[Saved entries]

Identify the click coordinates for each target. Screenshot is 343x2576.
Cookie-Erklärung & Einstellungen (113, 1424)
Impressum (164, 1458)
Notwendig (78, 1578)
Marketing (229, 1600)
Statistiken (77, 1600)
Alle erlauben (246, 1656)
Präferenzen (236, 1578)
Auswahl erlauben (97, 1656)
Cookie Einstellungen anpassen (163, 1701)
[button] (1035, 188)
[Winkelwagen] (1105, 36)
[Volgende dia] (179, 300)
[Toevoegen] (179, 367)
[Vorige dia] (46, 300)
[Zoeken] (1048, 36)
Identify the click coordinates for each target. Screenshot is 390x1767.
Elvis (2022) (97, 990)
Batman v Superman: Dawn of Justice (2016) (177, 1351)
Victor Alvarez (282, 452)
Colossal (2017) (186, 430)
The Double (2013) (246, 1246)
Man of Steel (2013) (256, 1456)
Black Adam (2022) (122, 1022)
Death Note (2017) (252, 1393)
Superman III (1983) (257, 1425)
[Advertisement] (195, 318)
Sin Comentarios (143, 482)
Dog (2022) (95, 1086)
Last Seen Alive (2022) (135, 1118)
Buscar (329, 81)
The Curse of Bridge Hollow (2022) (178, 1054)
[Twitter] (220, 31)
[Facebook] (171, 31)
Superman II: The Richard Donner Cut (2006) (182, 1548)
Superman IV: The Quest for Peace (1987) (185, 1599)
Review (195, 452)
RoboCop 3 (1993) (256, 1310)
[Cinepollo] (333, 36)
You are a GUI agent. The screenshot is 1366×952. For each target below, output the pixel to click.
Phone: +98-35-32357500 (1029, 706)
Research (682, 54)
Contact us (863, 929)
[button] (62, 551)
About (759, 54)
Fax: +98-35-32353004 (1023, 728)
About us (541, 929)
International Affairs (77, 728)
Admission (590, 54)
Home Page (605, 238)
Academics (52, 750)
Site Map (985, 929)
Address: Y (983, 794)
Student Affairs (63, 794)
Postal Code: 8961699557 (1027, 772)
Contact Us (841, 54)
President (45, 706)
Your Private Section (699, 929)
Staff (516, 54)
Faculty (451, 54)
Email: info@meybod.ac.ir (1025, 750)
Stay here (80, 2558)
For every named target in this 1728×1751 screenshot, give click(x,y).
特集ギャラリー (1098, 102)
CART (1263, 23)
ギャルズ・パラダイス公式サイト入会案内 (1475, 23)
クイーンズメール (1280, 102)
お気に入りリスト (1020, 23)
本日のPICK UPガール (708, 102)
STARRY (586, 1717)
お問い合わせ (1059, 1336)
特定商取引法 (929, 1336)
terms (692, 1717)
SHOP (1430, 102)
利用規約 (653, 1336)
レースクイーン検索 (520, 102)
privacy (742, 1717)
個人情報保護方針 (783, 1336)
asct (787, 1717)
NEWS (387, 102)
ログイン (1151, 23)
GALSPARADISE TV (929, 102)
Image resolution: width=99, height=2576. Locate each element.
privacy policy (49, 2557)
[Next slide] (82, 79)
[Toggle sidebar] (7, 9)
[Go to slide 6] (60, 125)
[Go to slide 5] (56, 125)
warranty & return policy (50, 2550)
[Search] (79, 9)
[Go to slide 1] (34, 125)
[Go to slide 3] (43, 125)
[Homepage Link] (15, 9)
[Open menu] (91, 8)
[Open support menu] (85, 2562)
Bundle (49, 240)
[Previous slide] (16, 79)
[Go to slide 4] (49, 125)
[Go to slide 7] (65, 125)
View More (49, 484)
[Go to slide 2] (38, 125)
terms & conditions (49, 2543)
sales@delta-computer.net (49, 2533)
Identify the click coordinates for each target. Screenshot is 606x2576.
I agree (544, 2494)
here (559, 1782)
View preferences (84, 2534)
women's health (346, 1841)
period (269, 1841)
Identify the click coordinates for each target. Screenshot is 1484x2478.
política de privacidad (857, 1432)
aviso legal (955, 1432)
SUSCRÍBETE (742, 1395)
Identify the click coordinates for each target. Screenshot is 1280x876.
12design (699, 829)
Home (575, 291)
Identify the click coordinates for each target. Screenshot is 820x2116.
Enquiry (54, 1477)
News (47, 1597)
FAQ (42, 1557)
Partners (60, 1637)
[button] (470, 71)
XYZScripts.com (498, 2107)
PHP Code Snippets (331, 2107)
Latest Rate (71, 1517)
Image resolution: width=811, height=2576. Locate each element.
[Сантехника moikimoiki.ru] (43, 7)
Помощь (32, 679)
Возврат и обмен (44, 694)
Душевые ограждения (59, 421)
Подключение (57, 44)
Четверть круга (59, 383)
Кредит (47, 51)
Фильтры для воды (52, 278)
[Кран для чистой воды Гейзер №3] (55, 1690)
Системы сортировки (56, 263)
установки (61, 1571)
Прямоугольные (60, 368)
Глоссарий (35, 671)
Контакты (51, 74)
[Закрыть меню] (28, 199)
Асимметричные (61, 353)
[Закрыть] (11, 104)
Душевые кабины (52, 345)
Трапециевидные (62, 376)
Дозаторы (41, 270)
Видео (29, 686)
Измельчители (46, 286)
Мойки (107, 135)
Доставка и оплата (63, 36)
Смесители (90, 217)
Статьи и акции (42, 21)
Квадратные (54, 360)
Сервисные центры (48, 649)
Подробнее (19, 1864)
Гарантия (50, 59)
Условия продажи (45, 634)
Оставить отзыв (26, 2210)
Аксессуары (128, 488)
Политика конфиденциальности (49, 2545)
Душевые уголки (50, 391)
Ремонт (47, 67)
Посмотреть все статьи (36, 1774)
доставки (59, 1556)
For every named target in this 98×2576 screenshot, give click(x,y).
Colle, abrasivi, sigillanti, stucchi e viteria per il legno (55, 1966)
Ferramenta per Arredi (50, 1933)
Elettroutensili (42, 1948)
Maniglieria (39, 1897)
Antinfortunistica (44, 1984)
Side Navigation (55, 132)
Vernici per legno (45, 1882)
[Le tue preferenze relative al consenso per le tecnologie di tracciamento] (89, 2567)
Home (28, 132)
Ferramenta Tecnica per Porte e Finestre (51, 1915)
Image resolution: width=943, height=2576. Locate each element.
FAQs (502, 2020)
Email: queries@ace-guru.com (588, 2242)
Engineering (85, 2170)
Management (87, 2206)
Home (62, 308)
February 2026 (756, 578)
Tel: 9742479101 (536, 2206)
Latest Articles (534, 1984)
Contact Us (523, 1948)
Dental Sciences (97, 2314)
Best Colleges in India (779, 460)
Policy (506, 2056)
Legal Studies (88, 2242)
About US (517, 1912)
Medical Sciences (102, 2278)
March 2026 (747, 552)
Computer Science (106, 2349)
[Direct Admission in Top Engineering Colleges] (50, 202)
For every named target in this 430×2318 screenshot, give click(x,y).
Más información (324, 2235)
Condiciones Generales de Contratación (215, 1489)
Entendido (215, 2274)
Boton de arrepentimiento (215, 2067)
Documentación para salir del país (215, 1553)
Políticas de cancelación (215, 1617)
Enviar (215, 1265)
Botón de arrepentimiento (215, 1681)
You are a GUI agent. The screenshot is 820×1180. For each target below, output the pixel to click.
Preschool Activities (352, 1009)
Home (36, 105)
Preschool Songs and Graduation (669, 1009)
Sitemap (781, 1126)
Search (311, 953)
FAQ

Assigned task:
Word for word, retype each record.

The completed task:
Identify the click coordinates for each target. Screenshot is 343x2576.
Cookie-Erklärung & Einstellungen (113, 1424)
Impressum (164, 1458)
Notwendig (78, 1578)
Marketing (229, 1600)
Statistiken (77, 1600)
Alle erlauben (246, 1656)
Präferenzen (236, 1578)
Auswahl erlauben (97, 1656)
Cookie Einstellungen anpassen (163, 1701)
[button] (1035, 188)
[Winkelwagen] (1105, 36)
[Volgende dia] (179, 300)
[Toevoegen] (179, 367)
[Vorige dia] (46, 300)
[Zoeken] (1048, 36)
Identify the click coordinates for each target. Screenshot is 390x1767.
Elvis (2022) (97, 990)
Batman v Superman: Dawn of Justice (2016) (177, 1351)
Victor Alvarez (282, 452)
Colossal (2017) (186, 430)
The Double (2013) (246, 1246)
Man of Steel (2013) (256, 1456)
Black Adam (2022) (122, 1022)
Death Note (2017) (252, 1393)
Superman III (1983) (257, 1425)
[Advertisement] (195, 318)
Sin Comentarios (143, 482)
Dog (2022) (95, 1086)
Last Seen Alive (2022) (135, 1118)
Buscar (329, 81)
The Curse of Bridge Hollow (2022) (178, 1054)
[Twitter] (220, 31)
[Facebook] (171, 31)
Superman II: The Richard Donner Cut (2006) (182, 1548)
Superman IV: The Quest for Peace (1987) (185, 1599)
Review (195, 452)
RoboCop 3 (1993) (256, 1310)
[Cinepollo] (333, 36)
You are a GUI agent. The screenshot is 1366×952. For each target below, output the pixel to click.
Phone: +98-35-32357500 (1029, 706)
Research (682, 54)
Contact us (863, 929)
[button] (62, 551)
About (759, 54)
Fax: +98-35-32353004 (1023, 728)
About us (541, 929)
International Affairs (77, 728)
Admission (590, 54)
Home Page (605, 238)
Academics (52, 750)
Site Map (985, 929)
Address: Y (983, 794)
Student Affairs (63, 794)
Postal Code: 8961699557 (1027, 772)
Contact Us (841, 54)
President (45, 706)
Your Private Section (699, 929)
Staff (516, 54)
Faculty (451, 54)
Email: info@meybod.ac.ir (1025, 750)
Stay here (80, 2558)
For every named target in this 1728×1751 screenshot, give click(x,y).
特集ギャラリー (1098, 102)
CART (1263, 23)
ギャルズ・パラダイス公式サイト入会案内 (1475, 23)
クイーンズメール (1280, 102)
お気に入りリスト (1020, 23)
本日のPICK UPガール (708, 102)
STARRY (586, 1717)
お問い合わせ (1059, 1336)
特定商取引法 (929, 1336)
terms (692, 1717)
SHOP (1430, 102)
利用規約 (653, 1336)
レースクイーン検索 (520, 102)
privacy (742, 1717)
個人情報保護方針 (783, 1336)
asct (787, 1717)
NEWS (387, 102)
ログイン (1151, 23)
GALSPARADISE TV (929, 102)
Image resolution: width=99, height=2576. Locate each element.
privacy policy (49, 2557)
[Next slide] (82, 79)
[Toggle sidebar] (7, 9)
[Go to slide 6] (60, 125)
[Go to slide 5] (56, 125)
warranty & return policy (50, 2550)
[Search] (79, 9)
[Go to slide 1] (34, 125)
[Go to slide 3] (43, 125)
[Homepage Link] (15, 9)
[Open menu] (91, 8)
[Open support menu] (85, 2562)
Bundle (49, 240)
[Previous slide] (16, 79)
[Go to slide 4] (49, 125)
[Go to slide 7] (65, 125)
View More (49, 484)
[Go to slide 2] (38, 125)
terms & conditions (49, 2543)
sales@delta-computer.net (49, 2533)
Identify the click coordinates for each target. Screenshot is 606x2576.
I agree (544, 2494)
here (559, 1782)
View preferences (84, 2534)
women's health (346, 1841)
period (269, 1841)
Identify the click coordinates for each target. Screenshot is 1484x2478.
política de privacidad (857, 1432)
aviso legal (955, 1432)
SUSCRÍBETE (742, 1395)
Identify the click coordinates for each target. Screenshot is 1280x876.
12design (699, 829)
Home (575, 291)
Identify the click coordinates for each target. Screenshot is 820x2116.
Enquiry (54, 1477)
News (47, 1597)
FAQ (42, 1557)
Partners (60, 1637)
[button] (470, 71)
XYZScripts.com (498, 2107)
PHP Code Snippets (331, 2107)
Latest Rate (71, 1517)
Image resolution: width=811, height=2576. Locate each element.
[Сантехника moikimoiki.ru] (43, 7)
Помощь (32, 679)
Возврат и обмен (44, 694)
Душевые ограждения (59, 421)
Подключение (57, 44)
Четверть круга (59, 383)
Кредит (47, 51)
Фильтры для воды (52, 278)
[Кран для чистой воды Гейзер №3] (55, 1690)
Системы сортировки (56, 263)
установки (61, 1571)
Прямоугольные (60, 368)
Глоссарий (35, 671)
Контакты (51, 74)
[Закрыть меню] (28, 199)
Асимметричные (61, 353)
[Закрыть] (11, 104)
Душевые кабины (52, 345)
Трапециевидные (62, 376)
Дозаторы (41, 270)
Видео (29, 686)
Измельчители (46, 286)
Мойки (107, 135)
Доставка и оплата (63, 36)
Смесители (90, 217)
Статьи и акции (42, 21)
Квадратные (54, 360)
Сервисные центры (48, 649)
Подробнее (19, 1864)
Гарантия (50, 59)
Условия продажи (45, 634)
Оставить отзыв (26, 2210)
Аксессуары (128, 488)
Политика конфиденциальности (49, 2545)
Душевые уголки (50, 391)
Ремонт (47, 67)
Посмотреть все статьи (36, 1774)
доставки (59, 1556)
For every named target in this 98×2576 screenshot, give click(x,y).
Colle, abrasivi, sigillanti, stucchi e viteria per il legno (55, 1966)
Ferramenta per Arredi (50, 1933)
Elettroutensili (42, 1948)
Maniglieria (39, 1897)
Antinfortunistica (44, 1984)
Side Navigation (55, 132)
Vernici per legno (45, 1882)
[Le tue preferenze relative al consenso per le tecnologie di tracciamento] (89, 2567)
Home (28, 132)
Ferramenta Tecnica per Porte e Finestre (51, 1915)
Image resolution: width=943, height=2576. Locate each element.
FAQs (502, 2020)
Email: queries@ace-guru.com (588, 2242)
Engineering (85, 2170)
Management (87, 2206)
Home (62, 308)
February 2026 (756, 578)
Tel: 9742479101 (536, 2206)
Latest Articles (534, 1984)
Contact Us (523, 1948)
Dental Sciences (97, 2314)
Best Colleges in India (779, 460)
Policy (506, 2056)
Legal Studies (88, 2242)
About US (517, 1912)
Medical Sciences (102, 2278)
March 2026 (747, 552)
Computer Science (106, 2349)
[Direct Admission in Top Engineering Colleges] (50, 202)
For every named target in this 430×2318 screenshot, give click(x,y).
Más información (324, 2235)
Condiciones Generales de Contratación (215, 1489)
Entendido (215, 2274)
Boton de arrepentimiento (215, 2067)
Documentación para salir del país (215, 1553)
Políticas de cancelación (215, 1617)
Enviar (215, 1265)
Botón de arrepentimiento (215, 1681)
You are a GUI agent. The screenshot is 820×1180. For each target below, output the pixel to click.
Preschool Activities (352, 1009)
Home (36, 105)
Preschool Songs and Graduation (669, 1009)
Sitemap (781, 1126)
Search (311, 953)
FAQ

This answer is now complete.